Each line from the one containing "You are a GUI" through the end of the entries below should be transcribed exactly, and no other line.

[DATA FOR THIS TASK Boundary: Start]

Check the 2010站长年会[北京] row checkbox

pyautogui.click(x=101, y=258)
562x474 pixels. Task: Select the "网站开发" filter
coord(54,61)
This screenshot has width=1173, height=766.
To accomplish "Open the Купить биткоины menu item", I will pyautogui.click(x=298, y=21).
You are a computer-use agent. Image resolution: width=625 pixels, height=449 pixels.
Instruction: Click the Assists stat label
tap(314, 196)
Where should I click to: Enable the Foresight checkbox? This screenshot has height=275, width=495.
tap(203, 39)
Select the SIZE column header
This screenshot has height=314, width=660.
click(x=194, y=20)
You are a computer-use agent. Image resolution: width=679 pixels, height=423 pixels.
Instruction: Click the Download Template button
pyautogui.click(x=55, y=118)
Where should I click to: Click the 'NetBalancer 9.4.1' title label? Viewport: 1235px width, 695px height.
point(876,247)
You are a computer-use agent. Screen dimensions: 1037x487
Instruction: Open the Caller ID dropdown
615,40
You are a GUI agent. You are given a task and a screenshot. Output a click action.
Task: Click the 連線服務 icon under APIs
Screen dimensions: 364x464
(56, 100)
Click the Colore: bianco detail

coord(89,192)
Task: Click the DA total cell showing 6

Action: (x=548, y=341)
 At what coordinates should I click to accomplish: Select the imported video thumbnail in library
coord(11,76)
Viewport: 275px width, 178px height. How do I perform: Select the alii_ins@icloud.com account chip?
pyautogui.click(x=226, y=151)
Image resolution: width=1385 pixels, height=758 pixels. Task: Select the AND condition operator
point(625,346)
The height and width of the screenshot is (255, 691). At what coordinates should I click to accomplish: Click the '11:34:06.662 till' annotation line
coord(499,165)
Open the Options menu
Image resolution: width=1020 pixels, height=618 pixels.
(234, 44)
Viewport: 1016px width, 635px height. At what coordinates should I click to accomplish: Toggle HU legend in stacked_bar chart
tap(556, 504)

[DATA FOR THIS TASK Boundary: End]

• **RESPONSE BOX**
You are a GUI agent. You are given a task and a screenshot. Output a click action.
Task: Click the 連線服務 icon under APIs
Screen dimensions: 364x464
(56, 100)
Click the Colore: bianco detail

coord(89,192)
Task: Click the DA total cell showing 6

Action: (x=548, y=341)
 At what coordinates should I click to accomplish: Select the imported video thumbnail in library
coord(11,76)
Viewport: 275px width, 178px height. How do I perform: Select the alii_ins@icloud.com account chip?
pyautogui.click(x=226, y=151)
Image resolution: width=1385 pixels, height=758 pixels. Task: Select the AND condition operator
point(625,346)
The height and width of the screenshot is (255, 691). At what coordinates should I click to accomplish: Click the '11:34:06.662 till' annotation line
coord(499,165)
Open the Options menu
Image resolution: width=1020 pixels, height=618 pixels.
(234, 44)
Viewport: 1016px width, 635px height. At what coordinates should I click to accomplish: Toggle HU legend in stacked_bar chart
tap(556, 504)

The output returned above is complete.